Channelpedia

PubMed 20054822


Referenced in Channelpedia wiki pages of: none

Automatically associated channels: Nav1.6 , Slo1



Title: Characterization of NaV1.6-mediated Na+ currents in smooth muscle cells isolated from mouse vas deferens.

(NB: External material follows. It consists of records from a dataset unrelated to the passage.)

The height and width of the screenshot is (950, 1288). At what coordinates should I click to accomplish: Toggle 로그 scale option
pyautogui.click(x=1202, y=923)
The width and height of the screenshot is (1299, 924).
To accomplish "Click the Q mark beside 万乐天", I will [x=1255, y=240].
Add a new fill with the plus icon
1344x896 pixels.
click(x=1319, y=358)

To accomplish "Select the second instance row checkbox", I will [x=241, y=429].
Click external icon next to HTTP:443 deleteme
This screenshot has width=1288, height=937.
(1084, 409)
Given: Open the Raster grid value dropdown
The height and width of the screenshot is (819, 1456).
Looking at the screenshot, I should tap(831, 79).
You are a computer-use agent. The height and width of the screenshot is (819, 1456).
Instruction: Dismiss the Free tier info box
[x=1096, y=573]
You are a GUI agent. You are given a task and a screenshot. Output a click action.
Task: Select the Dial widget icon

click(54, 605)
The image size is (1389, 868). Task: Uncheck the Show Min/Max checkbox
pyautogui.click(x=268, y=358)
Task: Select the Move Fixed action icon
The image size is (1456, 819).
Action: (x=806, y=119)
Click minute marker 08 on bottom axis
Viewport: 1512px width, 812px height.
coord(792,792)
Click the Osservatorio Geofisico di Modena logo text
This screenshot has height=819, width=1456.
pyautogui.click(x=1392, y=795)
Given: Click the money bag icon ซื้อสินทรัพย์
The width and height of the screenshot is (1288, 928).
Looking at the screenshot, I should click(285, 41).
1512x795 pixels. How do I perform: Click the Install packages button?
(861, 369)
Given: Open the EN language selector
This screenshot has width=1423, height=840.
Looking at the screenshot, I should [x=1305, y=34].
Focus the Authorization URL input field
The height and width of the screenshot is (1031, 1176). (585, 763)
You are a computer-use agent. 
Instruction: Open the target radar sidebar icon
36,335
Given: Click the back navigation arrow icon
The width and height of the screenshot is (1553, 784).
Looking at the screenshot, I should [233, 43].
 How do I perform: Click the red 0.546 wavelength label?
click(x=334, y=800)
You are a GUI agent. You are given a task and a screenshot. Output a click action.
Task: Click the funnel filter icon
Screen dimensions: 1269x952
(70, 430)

Authors: Hai-Lei Zhu, Atsushi Shibata, Tetsuichiro Inai, Masatoshi Nomura, Yosaburo Shibata, James A Brock, Noriyoshi Teramoto

Journal, date & volume: J. Cell. Physiol., 2010 Apr , 223, 234-43

PubMed link: http://www.ncbi.nlm.nih.gov/pubmed/20054822


Abstract
Patch-clamp experiments were performed to investigate the behavior of voltage-activated inward currents in vas deferens myocytes from Na(V)1.6-null mice (Na(V)1.6(-/-)) lacking the expression of the Na(+) channel gene, Scn8a, and their wild-type littermates (Na(V)1.6(+/+)). Immunohistochemistry confirmed expression of Na(V)1.6 in the muscle of Na(V)1.6(+/+), but not Na(V)1.6(-/-), vas deferens. PCR analysis revealed that the only beta(1)-subunit gene expressed in Na(V)1.6(+/+) vas deferens was Scn1b. In Na(V)1.6(+/+) myocytes, the threshold for membrane currents evoked by 20 msec voltage ramps (-100 mV to 60 mV) was -38.5 +/- 4.6 mV and this was shifted to a more positive potential (-31.2 +/- 4.9 mV) by tetrodotoxin (TTX). In Na(V)1.6(-/-) myocytes, the threshold was -30.4 +/- 3.4 mV and there was no TTX-sensitive current. The Na(+) current (I(Na)) in Na(V)1.6(+/+) myocytes had a bell-shaped current-voltage relationship that peaked at approximately -10 mV. Increasing the duration of the voltage ramps beyond 20 msec reduced the peak amplitude of I(Na). I(Na) displayed both fast (tau approximately 10 msec) and slow (tau approximately 1 sec) recovery from inactivation, the magnitude of the slow component increasing with the duration of the conditioning pulse (5-40 msec). During repetitive activation (5-40 msec pulses), I(Na) declined at stimulation frequencies > 0.5 Hz and at 10 Hz <or= 50% of the current remained. These findings indicate that I(Na) is due solely to Na(V)1.6 in Na(V)1.6(+/+) myocytes. The gating properties of these channels suggest they play a major role in regulating smooth muscle excitability, particularly in response to rapid depolarizing stimuli.